ShinyNewName1988 · 07/05/2026 23:53

If your son is telling the truth (and he could be, I changed the settings on my phone to stop it from locking quickly because it was annoying me having to unlock it constantly so it’s not completely implausible)- I would not be giving him a choice about whether to report this. I would be reporting it to the school and the police myself.

This is so serious that it really doesn’t matter if he feels comfortable snitching or not. He’s clearly not mature enough to make a sensible decision on this, so as his parent, you will need to do it for him as the consequences of not doing so could be catastrophic. For all the reasons PPs have stated- the fact that he is tutoring this girl, plus the age difference, and the fact that the message would have been horrible for her to receive. I’d also suggest that he is not mature enough to be tutoring younger students if his first concern, when something serious like this happens, is to worry about being seen as a grass. He should be concerned for his reputation and the distress this has probably caused to the girl, not whether he’s in good standing with a mate who has 100% fucked him over.

I think it is highly likely that her parents will report this to the police. I absolutely would in their position. If you and he don’t act sensibly and also report it, it will be too late as it will just sound like an excuse if he waits until he’s actually confronted with the consequences to claim that it was his friend.

IdaGlossop · 07/05/2026 23:54

As well as the parents of the girl being careless in allowing a 17-year old boy presumably unknown go the family to tutor their daughter, OP is naïve to have allowed it. Does DS go to the girl's house? Or is it done online?

Sweepyed · 07/05/2026 23:56

I dont know what you should do.
However i have a y9 and at a mixed comp sadly has been exposed to much worse from the boys her own age. So whilst technically probably illegal due to age gaps, we’ve had a group of boys say to the group of girls sexual suggestions to 11-13yo girls.
A boy hitting a football off her head in a lesson, and a boy unzipping her bag while going up some stairs.

So as long as he apologised and deleted it and says to the girl/her parents it was sent by someone else. I mean hopefully he isnt being left 1-2-1 unattended with the girls hes tutoring?
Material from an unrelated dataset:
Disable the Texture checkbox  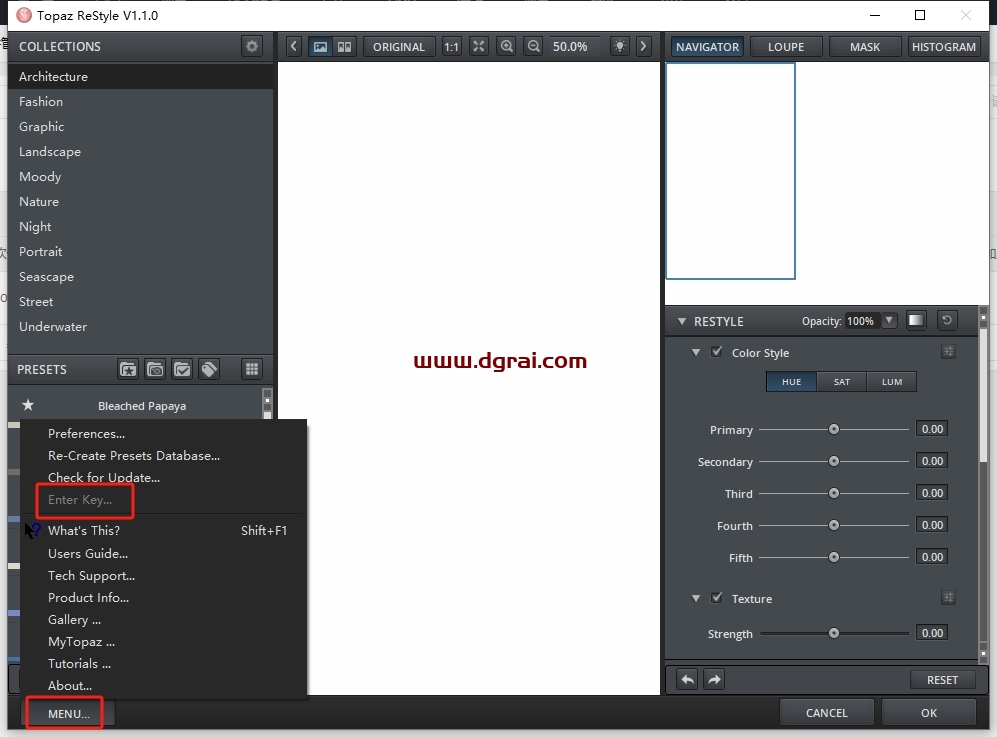coord(717,598)
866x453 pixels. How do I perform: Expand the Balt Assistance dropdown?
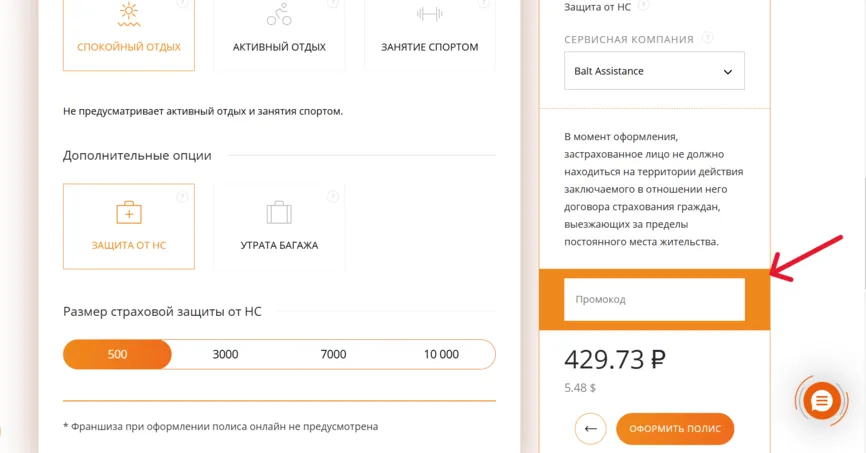(x=654, y=71)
InterestedDad37 · 08/05/2026 00:01

BusyJoker · 07/05/2026 20:28

I am telling him to do exactly that. He is saying he doesn't want to snitch on his friend and get him into major trouble. I don't want to go on his behalf so I'm stuck on what I should do.

I think you have to be absolutely clear on the seiousness of this issue. It's really serious, and could well affect your kid's future. There's no way it will just go away. It absolutely will affect his immediate future. His device will be seized by the police, it will be treated as a 'crime scene', and all possibilities (who sent it, was phone unlocked, who has culpability - it will be initially assumed that your son has culpability, even if he says this is not the case. At the very least, he will be questioned under caution.

IdaGlossop · 08/05/2026 00:05

I've just re-read the OP. The other matters to be dealt with is all the other girls in his contacts who were sent messages. What messaging system was used ie is there a record of them. You need a plan for what happens if their parents contact the police. Should your DS send a follow-up apology message? I don't know but school will. The school also needs to advise on informing the other boy's parents about what has happened.

LBFseBrom · 08/05/2026 00:06

He should report it and his 'friend' needs to own up. He will be reprimanded but no more than that, they are youngsters and often do stupid things.

I like your boy for not wanting to snitch but he has to protect himself. This was dangerous stuff, no doubt the other boy just thought it was a laugh but he needs a wake up call.